_Fragmento_:
Al producirse la avería, el avión perdió más de mil pies de altitud en muy poco tiempo, por lo que se encontraba por debajo de la elevación del aeropuerto de Los Rodeos, que es de 2.073 pies, lo que hizo desistir a la tripulación del intento de retorno al punto de partida, considerando, además, que el avión seguía perdiendo altura. Las opciones posibles eran muy pocas, ya que en los alrededores sólo había mar y la muralla imponente de acantilados de la costa de Tacoronte y El Sauzal, por lo que el comandante Maldonado entendió que la única posibilidad que le quedaba era intentar el amaraje, informando por radio de lo que sucedía a la torre de control de Los Rodeos, así como a la azafata María del Carmen Vázquez, a la que previno para que preparara al pasaje ante el desenlace inmediato: “Todos con los cinturones de seguridad abrochados y con la cabeza abajo”.
Con una gran serenidad y habilidad, el comandante Maldonado consiguió descender con suavidad y amarar el avión en la bahía de Los Ángeles, a la izquierda de la playa de La Garañona, frente a los acantilados de El Sauzal, a unos 300 metros de la costa y protegida de los vientos dominantes por la Punta de los Parrales, donde en ese momento se encontraban faenando media docena de barcos pesqueros, los cuales, desde que advirtieron la maniobra del avión, entendieron que algo grave sucedía y pusieron proa hacia el lugar donde éste se había posado para prestarle ayuda.
El avión permaneció a flote unos diez minutos. Durante este tiempo, el pasaje, que obedeció sin discusión alguna las instrucciones de la tripulación, abandonó la cabina del DC-3 y pasó a los botes de los pescadores, ayudados por éstos, para luego ser conducidos a tierra, donde esperaba una muchedumbre asombrada por el acontecimiento que estaba presenciando. En los primeros momentos, algunos pasajeros que sabían nadar se echaron al agua antes de la llegada de los botes, mientras que el resto del pasaje, con los chalecos salvavidas puestos, permaneció a bordo hasta que se le indicó el abandono del avión, siendo recogidos sin problemas.

_Datos_:
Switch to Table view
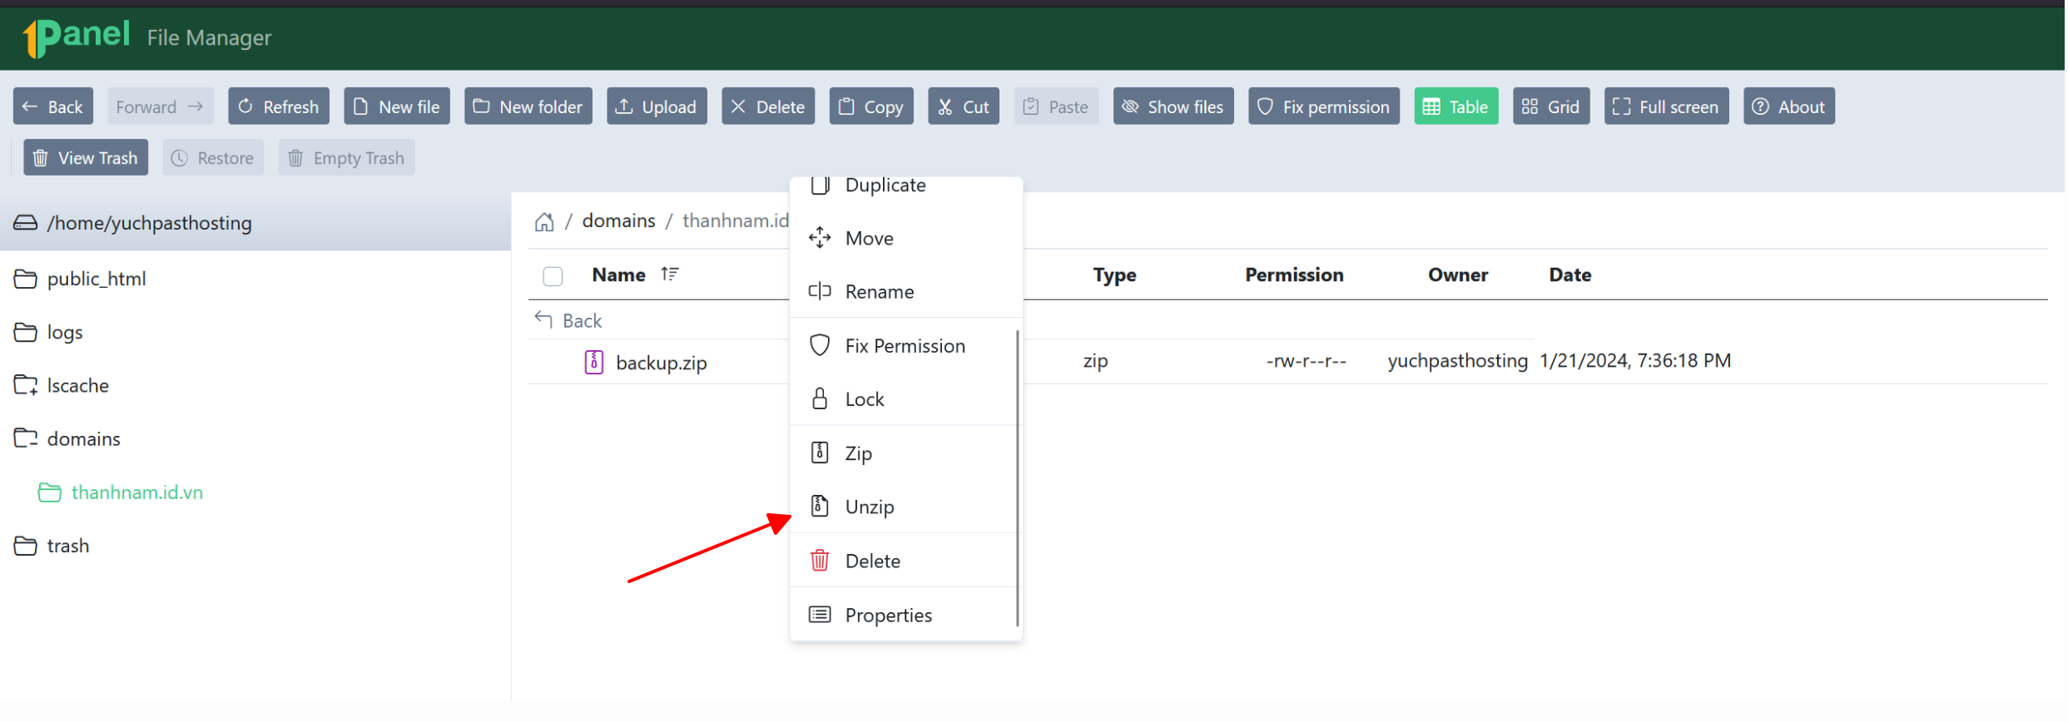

_Ejercicio breve 1_: Traduce al inglés esta oración del fragmento sobre el amaraje: "El avión permaneció a flote unos diez minutos."
_Ejercicio breve 2_: Transcribe sin cambios el tramo del fragmento que va desde "El avión permaneció" hasta "recogidos sin problemas.".

_Respuesta completa 1_: The plane stayed afloat for about ten minutes.

_Respuesta completa 2_:
El avión permaneció a flote unos diez minutos. Durante este tiempo, el pasaje, que obedeció sin discusión alguna las instrucciones de la tripulación, abandonó la cabina del DC-3 y pasó a los botes de los pescadores, ayudados por éstos, para luego ser conducidos a tierra, donde esperaba una muchedumbre asombrada por el acontecimiento que estaba presenciando. En los primeros momentos, algunos pasajeros que sabían nadar se echaron al agua antes de la llegada de los botes, mientras que el resto del pasaje, con los chalecos salvavidas puestos, permaneció a bordo hasta que se le indicó el abandono del avión, siendo recogidos sin problemas.